### Source records

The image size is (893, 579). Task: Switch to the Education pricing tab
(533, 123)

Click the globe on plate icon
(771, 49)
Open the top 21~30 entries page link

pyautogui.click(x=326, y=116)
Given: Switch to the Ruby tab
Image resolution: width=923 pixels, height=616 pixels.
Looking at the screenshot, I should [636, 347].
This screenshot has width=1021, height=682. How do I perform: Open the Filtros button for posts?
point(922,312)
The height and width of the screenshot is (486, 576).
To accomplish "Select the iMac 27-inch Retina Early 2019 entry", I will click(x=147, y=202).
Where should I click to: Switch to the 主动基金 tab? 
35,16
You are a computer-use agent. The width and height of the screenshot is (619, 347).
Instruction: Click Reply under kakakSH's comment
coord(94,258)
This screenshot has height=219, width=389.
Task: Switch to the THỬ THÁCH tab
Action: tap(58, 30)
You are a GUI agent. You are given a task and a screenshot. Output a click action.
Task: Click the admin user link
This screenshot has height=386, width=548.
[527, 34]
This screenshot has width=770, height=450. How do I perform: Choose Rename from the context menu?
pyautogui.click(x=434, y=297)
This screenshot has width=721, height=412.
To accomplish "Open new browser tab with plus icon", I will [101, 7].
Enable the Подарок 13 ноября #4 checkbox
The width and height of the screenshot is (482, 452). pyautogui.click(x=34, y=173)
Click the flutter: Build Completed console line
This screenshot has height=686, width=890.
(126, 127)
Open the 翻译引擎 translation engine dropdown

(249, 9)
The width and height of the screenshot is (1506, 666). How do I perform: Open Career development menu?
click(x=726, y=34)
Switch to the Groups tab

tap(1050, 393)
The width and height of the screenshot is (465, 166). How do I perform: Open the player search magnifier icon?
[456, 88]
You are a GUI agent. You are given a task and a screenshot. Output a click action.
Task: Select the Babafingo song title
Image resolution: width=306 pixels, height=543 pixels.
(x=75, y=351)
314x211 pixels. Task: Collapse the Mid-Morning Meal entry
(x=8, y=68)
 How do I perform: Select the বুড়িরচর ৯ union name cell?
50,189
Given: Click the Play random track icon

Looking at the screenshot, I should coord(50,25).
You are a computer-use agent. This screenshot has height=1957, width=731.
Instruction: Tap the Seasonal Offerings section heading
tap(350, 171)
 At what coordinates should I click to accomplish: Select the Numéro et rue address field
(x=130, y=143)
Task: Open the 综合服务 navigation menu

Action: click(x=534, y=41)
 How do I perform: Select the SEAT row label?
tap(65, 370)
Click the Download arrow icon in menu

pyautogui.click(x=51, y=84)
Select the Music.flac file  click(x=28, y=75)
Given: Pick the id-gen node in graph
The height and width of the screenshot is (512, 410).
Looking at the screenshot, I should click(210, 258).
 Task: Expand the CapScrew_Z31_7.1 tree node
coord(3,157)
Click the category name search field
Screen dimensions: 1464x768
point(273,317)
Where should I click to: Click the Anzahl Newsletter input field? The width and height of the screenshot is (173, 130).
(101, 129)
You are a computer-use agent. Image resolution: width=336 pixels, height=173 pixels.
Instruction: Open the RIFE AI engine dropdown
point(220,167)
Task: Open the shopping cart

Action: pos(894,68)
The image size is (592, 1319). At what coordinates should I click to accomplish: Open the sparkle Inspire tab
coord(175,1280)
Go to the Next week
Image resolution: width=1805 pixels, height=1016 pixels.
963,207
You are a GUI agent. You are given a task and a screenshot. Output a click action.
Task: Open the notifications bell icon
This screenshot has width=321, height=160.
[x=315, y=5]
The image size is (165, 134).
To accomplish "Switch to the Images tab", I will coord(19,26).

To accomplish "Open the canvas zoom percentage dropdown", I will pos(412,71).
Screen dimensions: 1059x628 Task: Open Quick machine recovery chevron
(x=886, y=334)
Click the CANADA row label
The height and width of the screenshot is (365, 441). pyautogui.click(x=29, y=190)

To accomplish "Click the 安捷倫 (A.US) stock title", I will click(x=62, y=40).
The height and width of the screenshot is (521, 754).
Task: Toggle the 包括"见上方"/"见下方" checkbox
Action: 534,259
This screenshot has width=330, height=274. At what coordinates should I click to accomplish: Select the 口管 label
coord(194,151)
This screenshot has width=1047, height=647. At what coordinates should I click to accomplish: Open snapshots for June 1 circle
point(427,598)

### Task details
Your task is to copy each line from the material above that includes the word "computer".

### Written solution
You are a computer-use agent. The width and height of the screenshot is (619, 347).
You are a computer-use agent. This screenshot has height=1957, width=731.
You are a computer-use agent. Image resolution: width=336 pixels, height=173 pixels.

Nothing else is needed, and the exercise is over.